Para Melissa Oliveira, que compôs a coordenação da Ocupação e integra o Movimento Nacional de Luta Antimanicomial (MNLA), apesar de ter operado por 141 dias, a gestão Castro/Wurch imprimiu perdas sensíveis que não podem ser minimizadas. Foram casos de demissão e de afastamentos de técnicos da CGMAD/MS e a contratação de novos profissionais sem história nem relação com a gestão ou com os serviços territoriais, comprovadamente opositores à Reforma Psiquiátrica e ligados às forças mais conservadoras da Saúde Mental. “Além disto, pactuações com Comunidades Terapêuticas; articulações para formalização das mesmas como entidades filantrópicas – garantindo assim acesso a certas ações e financiamentos públicos; e a regulamentação de leitos em hospitais psiquiátricos no Piauí foram realizados”, ressalta.
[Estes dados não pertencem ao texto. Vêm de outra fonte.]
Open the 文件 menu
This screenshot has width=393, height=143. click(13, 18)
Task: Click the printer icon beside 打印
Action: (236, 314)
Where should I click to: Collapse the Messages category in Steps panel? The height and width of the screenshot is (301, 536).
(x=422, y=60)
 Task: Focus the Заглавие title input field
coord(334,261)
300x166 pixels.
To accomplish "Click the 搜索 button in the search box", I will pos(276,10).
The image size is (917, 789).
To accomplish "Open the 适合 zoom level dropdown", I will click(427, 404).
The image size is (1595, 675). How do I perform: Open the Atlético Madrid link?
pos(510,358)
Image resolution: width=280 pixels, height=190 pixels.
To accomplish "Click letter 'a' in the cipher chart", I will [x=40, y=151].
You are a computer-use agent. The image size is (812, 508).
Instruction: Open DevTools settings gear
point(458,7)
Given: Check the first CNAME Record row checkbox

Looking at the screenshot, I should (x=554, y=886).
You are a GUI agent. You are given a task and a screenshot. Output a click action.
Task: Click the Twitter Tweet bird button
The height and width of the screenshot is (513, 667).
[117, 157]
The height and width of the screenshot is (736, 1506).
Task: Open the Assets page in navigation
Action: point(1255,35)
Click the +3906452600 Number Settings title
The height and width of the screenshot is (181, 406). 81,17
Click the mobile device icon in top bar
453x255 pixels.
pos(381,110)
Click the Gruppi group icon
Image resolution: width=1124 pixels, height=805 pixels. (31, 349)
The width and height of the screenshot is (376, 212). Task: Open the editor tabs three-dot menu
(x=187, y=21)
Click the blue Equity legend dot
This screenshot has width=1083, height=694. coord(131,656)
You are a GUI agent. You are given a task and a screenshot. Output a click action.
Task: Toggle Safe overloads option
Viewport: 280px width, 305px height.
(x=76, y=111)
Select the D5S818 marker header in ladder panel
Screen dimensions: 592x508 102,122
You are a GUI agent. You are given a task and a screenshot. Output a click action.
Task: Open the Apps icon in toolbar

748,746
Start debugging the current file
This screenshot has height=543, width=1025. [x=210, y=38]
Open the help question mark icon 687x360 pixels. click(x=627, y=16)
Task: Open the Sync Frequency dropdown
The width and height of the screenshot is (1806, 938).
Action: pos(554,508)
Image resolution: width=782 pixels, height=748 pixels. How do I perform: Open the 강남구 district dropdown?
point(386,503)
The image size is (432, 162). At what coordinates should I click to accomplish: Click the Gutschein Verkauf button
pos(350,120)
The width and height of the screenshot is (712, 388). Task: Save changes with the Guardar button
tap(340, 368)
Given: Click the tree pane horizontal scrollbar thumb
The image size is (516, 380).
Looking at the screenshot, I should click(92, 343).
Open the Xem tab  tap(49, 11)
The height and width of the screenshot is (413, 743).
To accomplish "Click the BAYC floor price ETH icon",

Ana Paula Guljor, também pesquisadora da ENSP/Fiocruz e integrante do Grupo Temático Saúde Mental (GTSM/Abrasco), acrescenta que o enfrentamento possibilitou a aglutinação de diversos atores identificados com a luta antimanicomial, o que impulsionou a retomada de importantes espaços institucionais de controle social, como a Comissão Intersetorial de Saúde Mental do Conselho Nacional de Saúde (CISM/CNS), que há três anos não era convocada para exercício de sua função de proposição, controle e monitoramento das políticas da temática.
“Vejo também como fruto desse processo a criação de grupos e coletivos do país que se politizam e buscam garantir seus direitos e resistir aos retrocessos em todos os espaços em diversos estados e municípios”, diz Ana Paula, lembrando também do lançamento da Frente Parlamentar Federal em 06 de abril, no aniversário de 15 anos da Lei. 10.216/2001. “Ao mesmo tempo que se configura em instrumento de pressão sobre as políticas a serem implementadas pelo Ministério, a ação também impulsionou a criação de frentes parlamentares estaduais como a do Rio Grande do Sul e a do Rio de Janeiro, ambas em processo de implantação nas respectivas Assembleias estaduais e que irão ser parceiras no âmbito das lutas gerais”.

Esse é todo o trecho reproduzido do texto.